I try and stay around 225


----------



## bnew17

SmokinAl said:


> You need to smoke them to an internal temp of 170-175. You can't go by time. The chicken quarters that I have smoked were done in less than 4 hours. Get a good digital meat thermometer and smoke them by temp. not time. You also need to know that your smoker is really at 225. If you are going by the factory gauge, they are off in most cases. Maverick makes a dual probe therm. One for the smoker & 1 for the meat.

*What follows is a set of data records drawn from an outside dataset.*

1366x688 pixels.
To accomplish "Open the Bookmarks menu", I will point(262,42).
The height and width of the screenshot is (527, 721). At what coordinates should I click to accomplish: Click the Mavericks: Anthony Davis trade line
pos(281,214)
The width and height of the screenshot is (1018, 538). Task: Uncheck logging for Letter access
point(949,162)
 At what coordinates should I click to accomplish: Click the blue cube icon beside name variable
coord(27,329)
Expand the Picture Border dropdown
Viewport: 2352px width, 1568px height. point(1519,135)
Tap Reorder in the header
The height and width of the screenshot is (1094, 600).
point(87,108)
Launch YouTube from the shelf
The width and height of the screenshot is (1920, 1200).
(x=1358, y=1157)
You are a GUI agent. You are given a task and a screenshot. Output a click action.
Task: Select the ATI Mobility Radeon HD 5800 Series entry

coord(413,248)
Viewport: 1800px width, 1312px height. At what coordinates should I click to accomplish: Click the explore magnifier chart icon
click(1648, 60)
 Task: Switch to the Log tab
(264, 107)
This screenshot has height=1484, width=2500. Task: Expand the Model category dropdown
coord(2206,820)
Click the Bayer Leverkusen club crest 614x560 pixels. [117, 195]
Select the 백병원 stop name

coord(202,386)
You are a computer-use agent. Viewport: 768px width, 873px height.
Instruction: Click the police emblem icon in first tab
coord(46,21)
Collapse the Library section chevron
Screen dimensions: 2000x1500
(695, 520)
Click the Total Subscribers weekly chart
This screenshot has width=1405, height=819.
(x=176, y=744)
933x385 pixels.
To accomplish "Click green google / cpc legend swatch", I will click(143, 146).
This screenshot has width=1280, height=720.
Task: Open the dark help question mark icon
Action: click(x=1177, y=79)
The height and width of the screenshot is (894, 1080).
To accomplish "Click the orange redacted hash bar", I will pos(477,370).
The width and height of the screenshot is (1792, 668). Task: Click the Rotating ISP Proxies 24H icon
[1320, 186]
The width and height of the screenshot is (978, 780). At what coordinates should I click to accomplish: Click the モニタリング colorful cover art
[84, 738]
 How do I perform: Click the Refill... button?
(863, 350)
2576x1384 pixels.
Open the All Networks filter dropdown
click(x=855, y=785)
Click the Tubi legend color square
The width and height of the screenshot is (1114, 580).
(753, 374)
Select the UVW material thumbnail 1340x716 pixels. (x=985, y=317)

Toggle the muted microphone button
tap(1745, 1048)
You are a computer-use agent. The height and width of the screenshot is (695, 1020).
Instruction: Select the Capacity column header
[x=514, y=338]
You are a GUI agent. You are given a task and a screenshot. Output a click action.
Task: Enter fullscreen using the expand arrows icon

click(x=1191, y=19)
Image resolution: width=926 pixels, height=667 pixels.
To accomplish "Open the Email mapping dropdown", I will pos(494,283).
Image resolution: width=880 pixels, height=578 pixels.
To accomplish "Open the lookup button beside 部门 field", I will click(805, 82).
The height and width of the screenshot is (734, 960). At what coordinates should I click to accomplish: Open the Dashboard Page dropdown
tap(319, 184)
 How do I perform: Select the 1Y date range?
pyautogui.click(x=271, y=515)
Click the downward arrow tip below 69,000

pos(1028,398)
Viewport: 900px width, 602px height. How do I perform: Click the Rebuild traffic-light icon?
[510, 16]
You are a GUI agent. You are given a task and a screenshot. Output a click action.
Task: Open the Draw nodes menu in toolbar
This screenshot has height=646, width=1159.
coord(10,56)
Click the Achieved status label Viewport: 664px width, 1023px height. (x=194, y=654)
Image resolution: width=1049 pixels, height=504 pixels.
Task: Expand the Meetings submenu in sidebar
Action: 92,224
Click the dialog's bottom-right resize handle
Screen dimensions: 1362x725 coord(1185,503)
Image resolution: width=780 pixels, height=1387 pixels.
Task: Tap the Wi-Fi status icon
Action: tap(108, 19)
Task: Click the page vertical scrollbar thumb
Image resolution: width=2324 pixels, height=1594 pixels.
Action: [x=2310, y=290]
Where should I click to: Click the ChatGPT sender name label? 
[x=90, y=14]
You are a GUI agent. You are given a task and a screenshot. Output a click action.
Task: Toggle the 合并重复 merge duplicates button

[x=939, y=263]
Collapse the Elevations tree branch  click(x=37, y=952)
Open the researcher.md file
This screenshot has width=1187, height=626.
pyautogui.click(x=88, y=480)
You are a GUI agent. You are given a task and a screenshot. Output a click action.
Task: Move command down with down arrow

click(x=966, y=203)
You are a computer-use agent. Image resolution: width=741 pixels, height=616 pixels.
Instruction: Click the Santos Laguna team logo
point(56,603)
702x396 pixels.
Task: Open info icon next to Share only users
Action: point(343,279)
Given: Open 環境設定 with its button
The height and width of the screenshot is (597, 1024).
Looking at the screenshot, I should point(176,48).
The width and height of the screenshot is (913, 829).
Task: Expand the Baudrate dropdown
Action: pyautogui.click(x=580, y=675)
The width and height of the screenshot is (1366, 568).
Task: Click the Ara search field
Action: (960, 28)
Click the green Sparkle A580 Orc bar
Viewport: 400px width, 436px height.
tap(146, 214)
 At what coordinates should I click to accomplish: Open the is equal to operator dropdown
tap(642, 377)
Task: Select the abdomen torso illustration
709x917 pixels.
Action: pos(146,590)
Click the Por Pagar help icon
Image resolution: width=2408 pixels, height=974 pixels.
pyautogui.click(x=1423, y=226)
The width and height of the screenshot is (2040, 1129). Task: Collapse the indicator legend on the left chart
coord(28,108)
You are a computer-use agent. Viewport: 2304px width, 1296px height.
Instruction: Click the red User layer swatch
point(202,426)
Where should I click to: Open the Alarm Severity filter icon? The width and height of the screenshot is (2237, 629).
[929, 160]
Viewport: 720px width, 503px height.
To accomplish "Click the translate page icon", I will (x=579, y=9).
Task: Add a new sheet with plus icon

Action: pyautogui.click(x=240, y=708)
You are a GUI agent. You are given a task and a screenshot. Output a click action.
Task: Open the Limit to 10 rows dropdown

 Al, i have a digital meat thermometer i will use on the chicken next time. I will also cook off their internal temp rather than time like you mentioned. Thanks for the tips so far everyone.


----------



## bnew17

bnew17 said:


> Al, i have a digital meat thermometer i will use on the chicken next time. I will also cook off their internal temp rather than time like you mentioned. I have also just now looked at this dual probe thermometer by Maverick you mentioned. Does it work pretty good as far as being accurate with the temps?


----------



## coolride

Hello, just make sure your smoker is about 225 using a accurate thermometer at the meat level, and use a thermometer in the meat also, and pull them out when the meat temps are about 170. You could run the smoker at 200 -300, but the meat temp is what your looking for, same in an oven.


----------



## spoolinaz

I smoke at 300-325. Usually takes about 1.5 hours. Meat IT as mentioned in the 170's. The higher cook temp gives you better skin.


----------



## andrew bolin

You should smoke your chicken @ 250 for 3 hrs. ( 21/2 to 4 lb. chicken) rub it down with dukes before you put on your dry rub.


----------



## luv2putt

I run my chick quarters hot at 300 avg ... It takes about an 1-1/2 hours to cook to temp .. I pull them as soon as they are done ... Very moist with an unbelievable texture ... I also brine for at least 24 hours and air dry for at least 2hours .


----------



## mnsmokeman

I have had great luck with smoking the quarters for about 90 minutes at 225 and then turning up the heat to about 300-325 for about 45-60minutes to crisp the skin. They seem smoky enough and are still juicy!


----------